Posted by: RonH | October 08, 2011 at 06:46 PM
Information has no power in and of itself to be causal--even to trigger/cause other thought but especially toward the physical.
God spoke and his Word caused matter, and whats more, it obeys necessarily. If not for Him, and his sustaining all that there is, there'd be no information or the physical realm. To call information real without justification is just some guys speculation based on his own fallible reason.
Posted by: Brad B | October 08, 2011 at 06:52 PM
Information is not defined as such on the basis of its actualizing its intended purpose, that of informing, rather it is defined as such on the basis of its author's intent to be used to inform. This close link between the author of information and the information itself is why information without an author is not information.
Posted by: Louis Kuhelj | October 09, 2011 at 08:22 AM
"Information' has multiple meanings.
Don't confuse the meanings that come from everyday usage with the one that comes from information theory.
Information theory doesn't deal with things like purposes, authors, or meanings.
And, it is the information of information theory that bears on DNA.
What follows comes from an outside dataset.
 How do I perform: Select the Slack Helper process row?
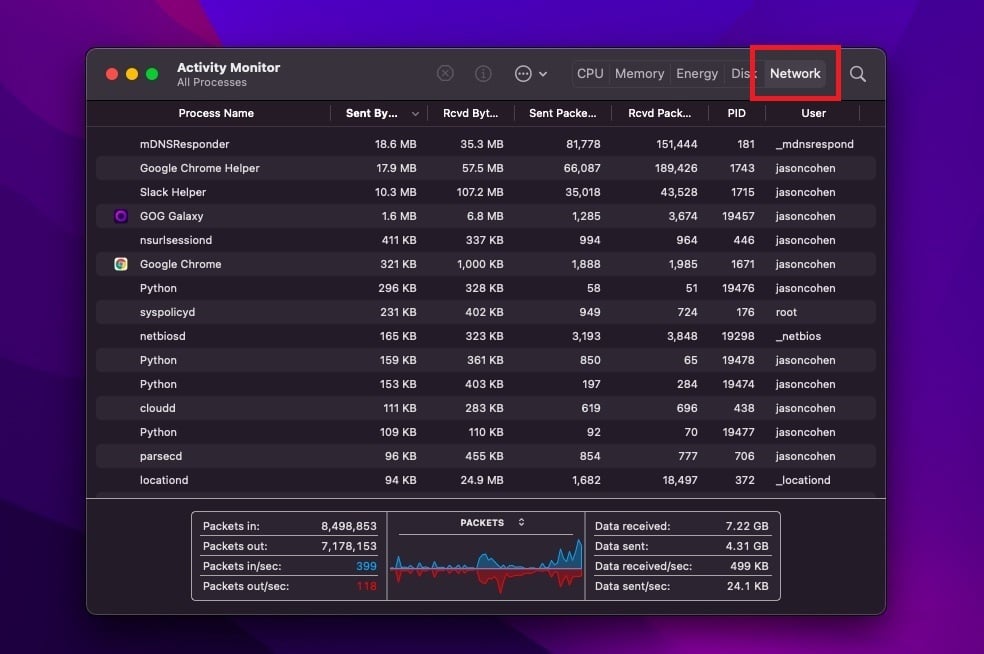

Posted by: RonH | October 09, 2011 at 01:36 PM
I wasn't arguing that the information content of DNA is exactly the same as the information content in, for example, this message. But one thing they both share is that the information itself is immaterial.
Though information theory doesn't weigh in on the particular meaning, purpose, or author of a given signal, it is used to discern whether a signal originated from a random or intelligent process (e.g. SETI).
Posted by: Jesse | October 09, 2011 at 02:26 PM
Brad B--
I stand corrected. I suppose then that the DNA-->proteins example is not an example of information causing anything after all. The information in the DNA did not cause anything, rather the factors that influenced polymerase to bind and begin transcription caused the protein synthesis.
Posted by: Jesse | October 09, 2011 at 05:27 PM
It is - in the same sense that the sum, the product, the average, etc. of two numbers is immaterial.